In a 28–14 Week 9 road victory over the Dallas Cowboys, Byard intercepted quarterback Dak Prescott in the end zone. After the pick, Byard celebrated on the star at midfield. The celebration was widely publicized as it resembled Terrell Owens' infamous celebration from the early 2000s. Byard was fined $10,026 for the celebration. During Week 15 in a 17–0 shutout road win over the New York Giants, Byard had five tackles, an interception, and a sack. He also deflected a fourth down pass from Eli Manning to complete a shutout against the Giants. On December 22, 2018, in a 25–16 Week 16 victory over the Washington Redskins, Byard made an important late-game interception by picking off Josh Johnson. The Titans missed the playoffs by losing 33–17 in Week 17 against the Indianapolis Colts and finishing with a 9–7 record. Byard completed the 2018 season with 90 tackles, two sacks, eight pass deflections, and four interceptions.

2019 season

On July 24, 2019, Byard signed a five-year extension worth $70.5 million with $31 million guaranteed with the Titans, making him the highest-paid safety in NFL history.
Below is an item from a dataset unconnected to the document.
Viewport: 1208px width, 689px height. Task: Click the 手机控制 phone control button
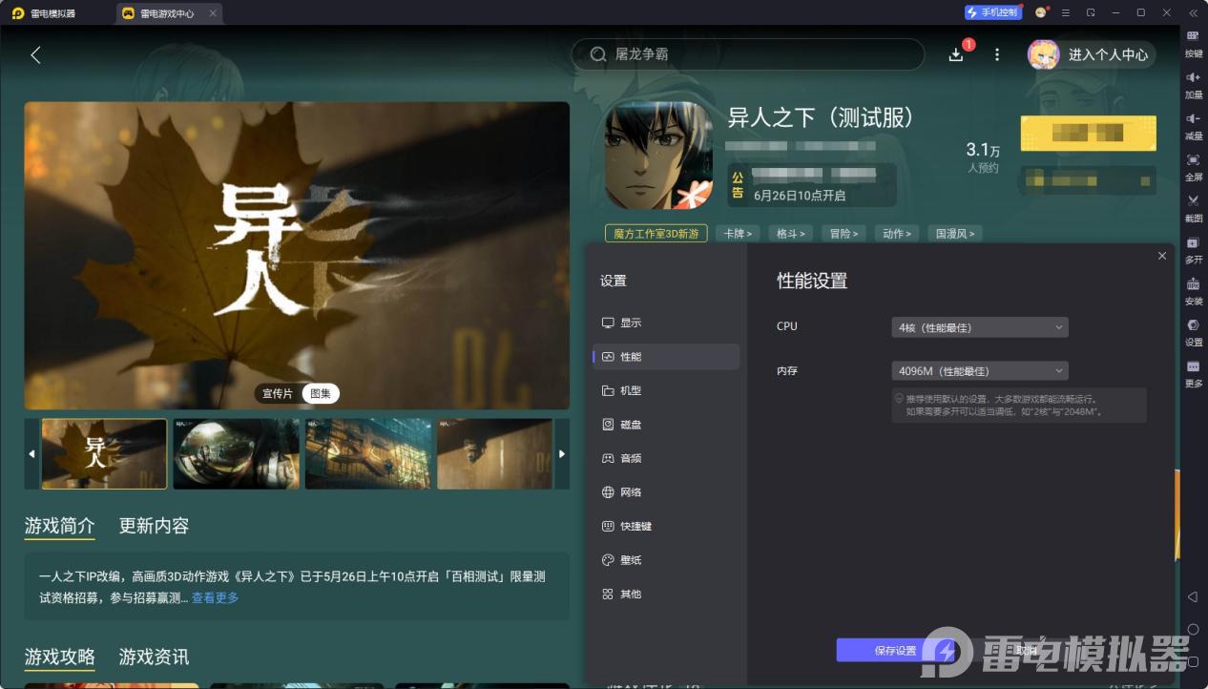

During the season-opener against the Cleveland Browns, Byard made an interception off Baker Mayfield and returned it 28 yards in the Titans' 43–13 road victory. In Week 5 against the Buffalo Bills, Byard intercepted Josh Allen once in the 14–7 loss. In the next against the Denver Broncos, he recorded an interception off Joe Flacco that bounced off tight end Noah Fant's back in the 16–0 road loss. In the next game against the Los Angeles Chargers, he caught an 11-yard reception from punter Brett Kern on a fake punt in the 23–20 victory. In the regular-season finale against the Houston Texans, Byard intercepted a pass thrown by A. J. McCarron during the 35–14 road victory. He finished the 2019 season with 84 total tackles, five interceptions, and nine passes defended.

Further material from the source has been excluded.